21 Nov 2010
Lombok Utara, Suara komunitas - Setiap tanggal 10 Dzulhijjah, umat Islam di seluruh dunia melaksanakan Hari Raya Idul Adha atau dikenal dengan sebutan Hari Raya (lebaran) Qurban atau Hajji. Dan pada hari lebaran ini, umat Islam yang memilki kemampuan dianjurkan untuk menyembelih hewan qurban seperti kambing atau sapi yang dagingnya dibagikan kepada kaum fakir miskin.
Lombok Utara, Suara komunitas - Setiap tanggal 10 Dzulhijjah, umat Islam di seluruh dunia melaksanakan Hari Raya Idul Adha atau dikenal dengan sebutan Hari Raya (lebaran) Qurban atau Hajji. Dan pada hari lebaran ini, umat Islam yang memilki kemampuan dianjurkan untuk menyembelih hewan qurban seperti kambing atau sapi yang dagingnya dibagikan kepada kaum fakir miskin.
Namun
suasana yang sedikit berbeda, adalah lebaran qurban yang dilaksanakan
oleh komunitas adat “wetu telu” di Desa Bayan, dimana pelaksanaannya di
pusatkan di beberapa masjid kuno yang ada di Kecamatan Bayan, seperti
masjid kuno Semokan Desa Sukadana, Bayan dan masjid kuno Barung Birak
Desa Sambik Elen. Pelaksanaanya sendiri mundur tiga hari dari kebiasaan
kebanyakan umat Islam, yaitu tepatnya tanggal 13 Dzulhijjah 1431 H atau
bertepatan dengan hari Sabtu 20 Februari 1010.
Sejak pukul 10.00 wita, para penghulu, ketib, modim dan kiyai nyaka dan santri datang dengan mengenakan baju dan ikat kepala berwarna putih serta kain tenunan asli Bayan (dodot). Ketika sampai
didepan pintu masjid kuno yang berdiri ratusan tahun lalu itu, mereka
mengambil air disebuah tempat (tempayan) yang terbuat dari tanah untuk
mencuci kaki. Setelah itu, para kiyai ini berdiri sambil membaca do’a,
lalu berjongkok sebagai tanda hormat dan masuk ke dalam masjid.

Data yang Diberikan:
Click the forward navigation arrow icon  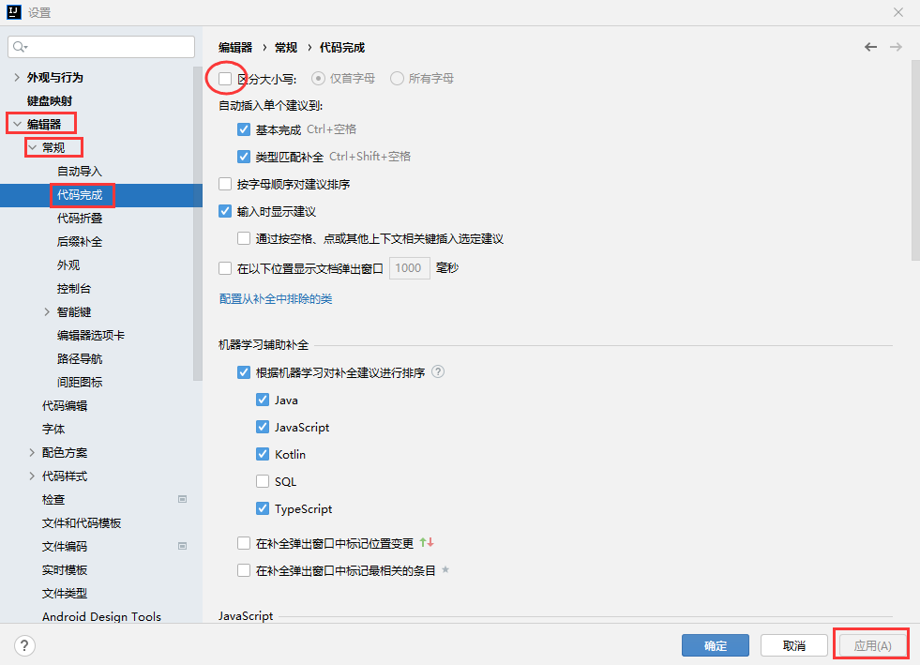[896, 47]
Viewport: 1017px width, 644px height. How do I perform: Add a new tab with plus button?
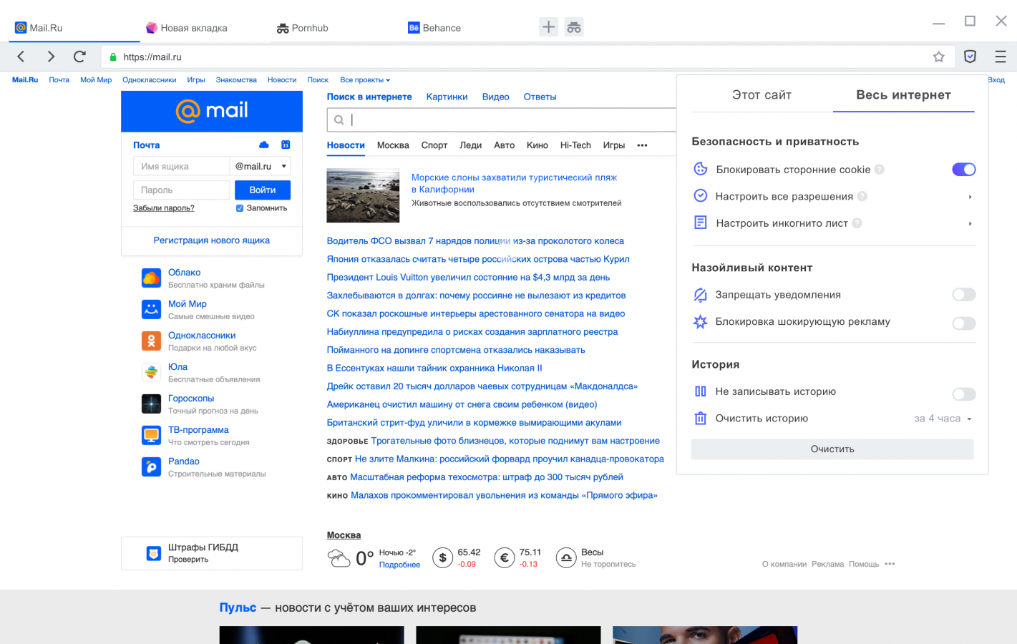[548, 27]
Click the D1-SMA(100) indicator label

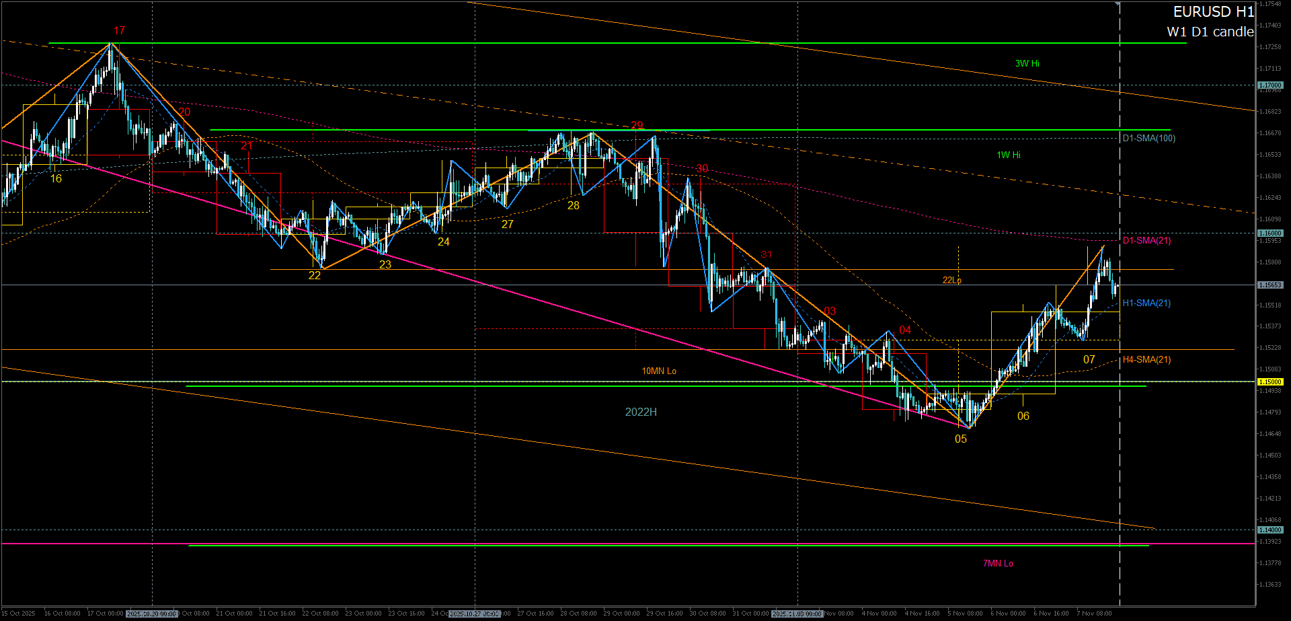click(x=1148, y=139)
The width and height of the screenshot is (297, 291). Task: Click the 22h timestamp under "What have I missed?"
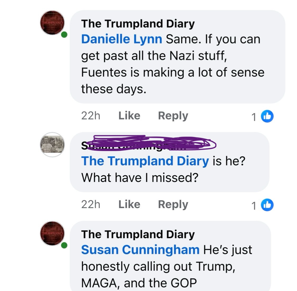91,204
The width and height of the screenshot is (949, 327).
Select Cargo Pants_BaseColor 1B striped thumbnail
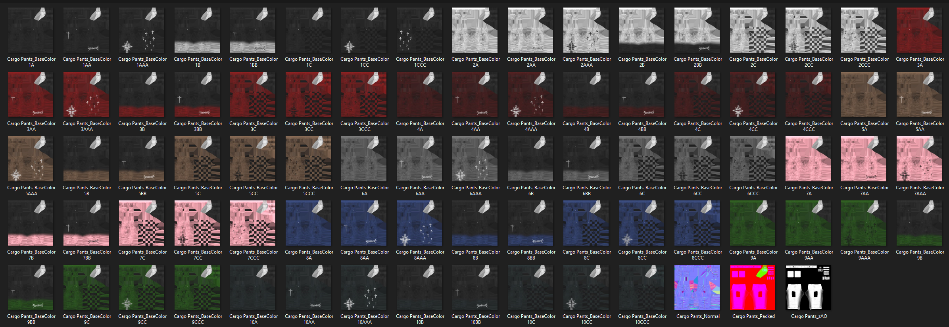point(198,30)
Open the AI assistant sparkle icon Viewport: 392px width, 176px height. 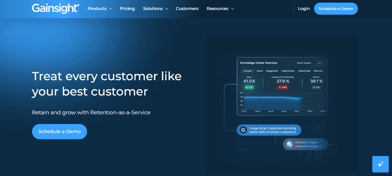click(x=380, y=164)
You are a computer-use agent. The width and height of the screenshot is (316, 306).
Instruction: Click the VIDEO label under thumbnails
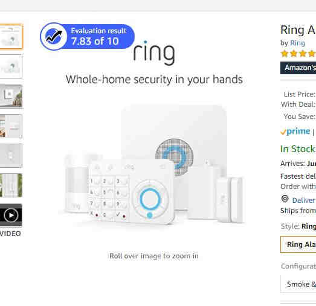tap(10, 234)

Latihan:
A - Salin dari teks sumber seluruh bagian mulai dari "Sejak pukul 10.00" sampai ke "ke dalam masjid.".
B - Menurut teks sumber, berapa hari pelaksanaan lebaran qurban komunitas adat "wetu telu" mundur dari kebiasaan kebanyakan umat Islam?
Baris-baris data tidak ada hubungannya dengan teks sumber.

Jawaban per Tugas:
A -
Sejak pukul 10.00 wita, para penghulu, ketib, modim dan kiyai nyaka dan santri datang dengan mengenakan baju dan ikat kepala berwarna putih serta kain tenunan asli Bayan (dodot). Ketika sampai
didepan pintu masjid kuno yang berdiri ratusan tahun lalu itu, mereka
mengambil air disebuah tempat (tempayan) yang terbuat dari tanah untuk
mencuci kaki. Setelah itu, para kiyai ini berdiri sambil membaca do’a,
lalu berjongkok sebagai tanda hormat dan masuk ke dalam masjid.

B - Tiga hari, yaitu pada tanggal 13 Dzulhijjah 1431 H.